Dermoid cysts can range in size from a centimeter up to 45 cm in diameter. They can cause the ovary to twist (torsion) and imperil its blood supply. The larger the dermoid cyst, the greater the risk of rupture. Although about 98 percent of these tumors are benign, the remaining fraction can become cancerous.
Cystadenoma Cysts
For the pathological examination of cystadenoma cysts, use 88307 because they are neoplastic, and use 220 (benign neoplasm of ovary) for the diagnosis code.
Cystadenoma (benign) (serous) is a benign, cystic accumulation of retained secretions and cells on the outer surface of the ovaries.
Pseudomucinous is a benign, cystic accumulation of a variety of mucus.
Endometrial Cysts
Use 88305 for pathological examination of endometrial cysts, and 617.1 (endometriosis of ovary) for the diagnosis.

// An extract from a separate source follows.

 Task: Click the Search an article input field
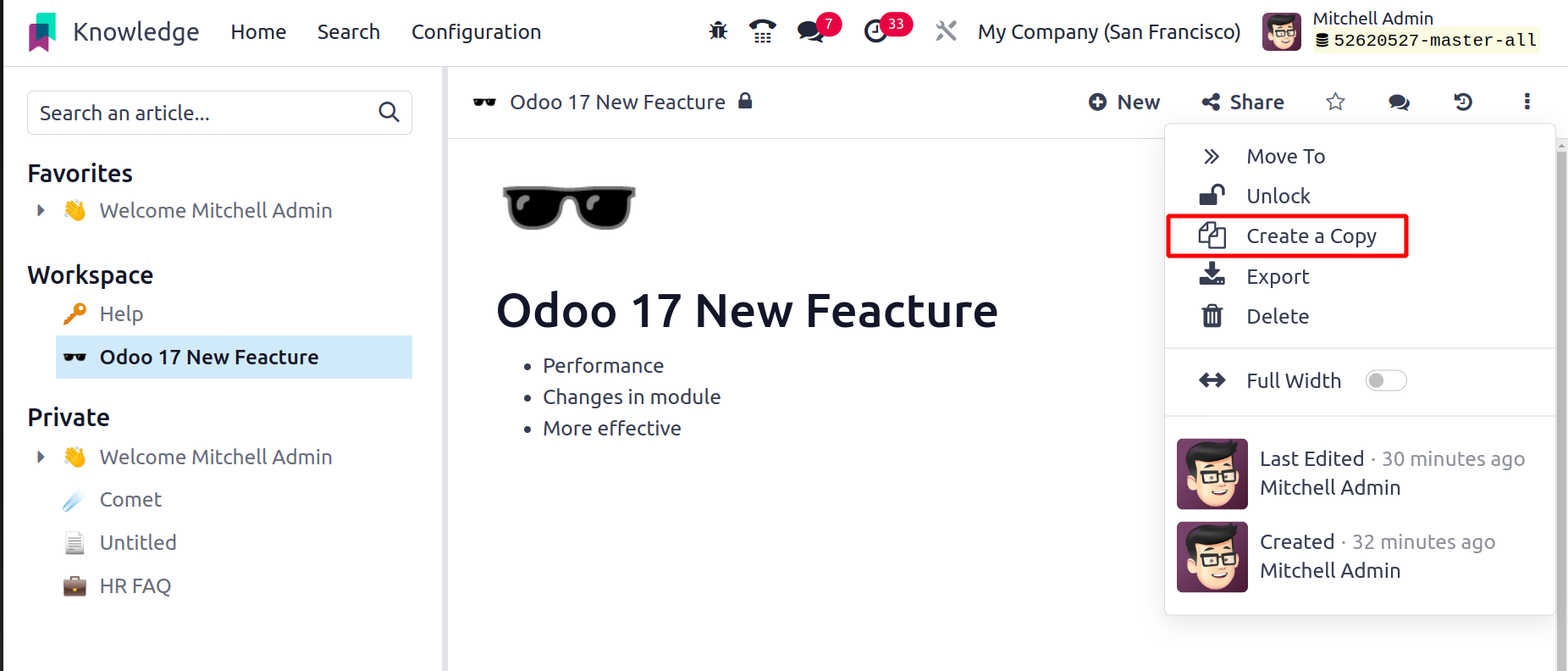(x=203, y=113)
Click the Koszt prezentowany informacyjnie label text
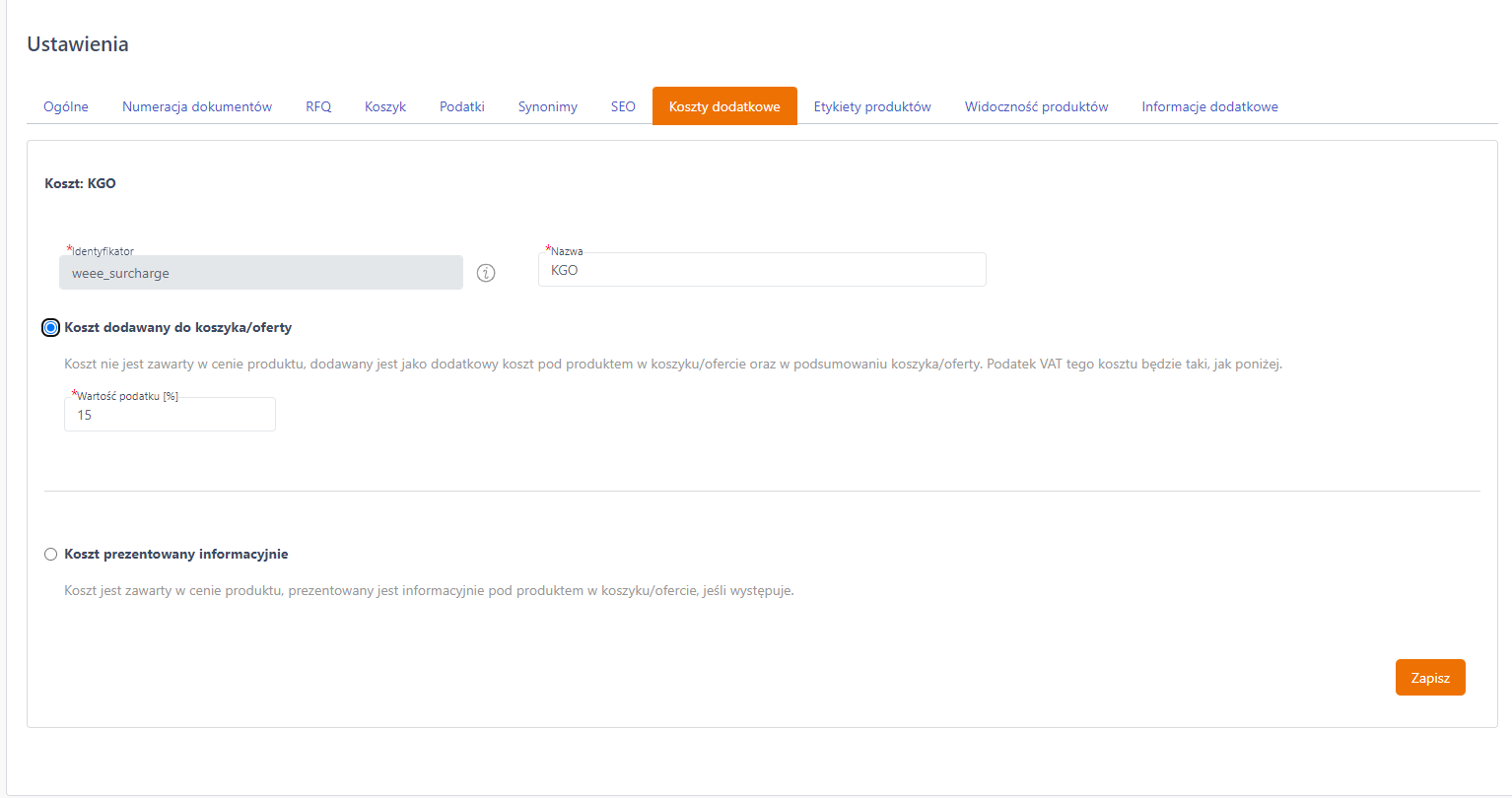Screen dimensions: 1512x798 pyautogui.click(x=176, y=555)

Endometrial cysts, also called chocolate cysts, result from endometrial implantation outside the uterus. The chocolate cyst of the ovary is associated with intracavitary hemorrhage and formation of hematoma containing old, brown blood. It is often seen with endometriosis of the ovary, but occasionally with other types of cysts.
Malignant Cysts
Pathological examination of these cysts should be coded 88307.
Primary malignant ovarian cysts are coded 183.0. An example is a malignant teratoma.
Secondary malignant ovarian cysts, such as a known intestinal malignancy with metastatic ovarian involvement. The appropriate diagnosis code is 198.6.
Ovarian cysts include numerous specific types, some of which are considered neoplastic, and some of which are not. Since coders may have to assign both diagnosis and procedure codes based on the pathologists report, they need to be familiar with the definitions and appropriate codes.